How to Get and Use Testimonials

Alyssa Gregory
Alyssa Gregory

testimonialsIn a recent post, Tooting Your Horn Without Sounding Off-Key, I touched on the value of client testimonials and some of the ways you can collect them from clients. Compiling testimonials is only half of the process, though. Once you have them, you need to use them, and use them effectively.

Here are some ways to get and use testimonials from your clients.

Getting Testimonials

The key to getting testimonials is asking for them. In my experience, clients who are happy with the service you provide are usually more than willing to provide a testimonial for you, but you need to initiate the request.

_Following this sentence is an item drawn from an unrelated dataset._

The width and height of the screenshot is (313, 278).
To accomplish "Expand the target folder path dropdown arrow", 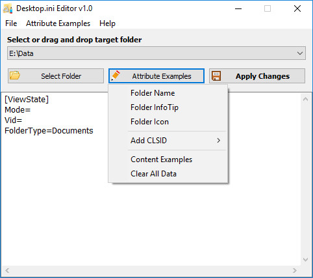I will tap(300, 53).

Some formats for requesting testimonials include:

  • Letters of recommendation – This is a very formal process, usually used when applying for membership in a certain professional organization, as a speaker for a conference, or another structured activity.
  • E-mail testimonials – How many times have you received an e-mail from a client, telling you how happy they are with your work? This can be one of the easiest testimonial formats to gather. Just ask the client for permission to use their compliments first.
  • Audio or video testimonials – Potential clients love to see and hear real people talking about their experience in their own words. This can be an extremely effective format if your clients are willing to record their testimonials.
  • Form-based testimonials – Providing a standard testimonial form to clients is one way to facilitate testimonials, request specific information and make it easier for clients to provide feedback.
  • LinkedIn recommendations – Asking for recommendations through a third-party service such as LinkedIn is an easy way to give clients a chance to provide their feedback (after you’ve reviewed it) in a public forum.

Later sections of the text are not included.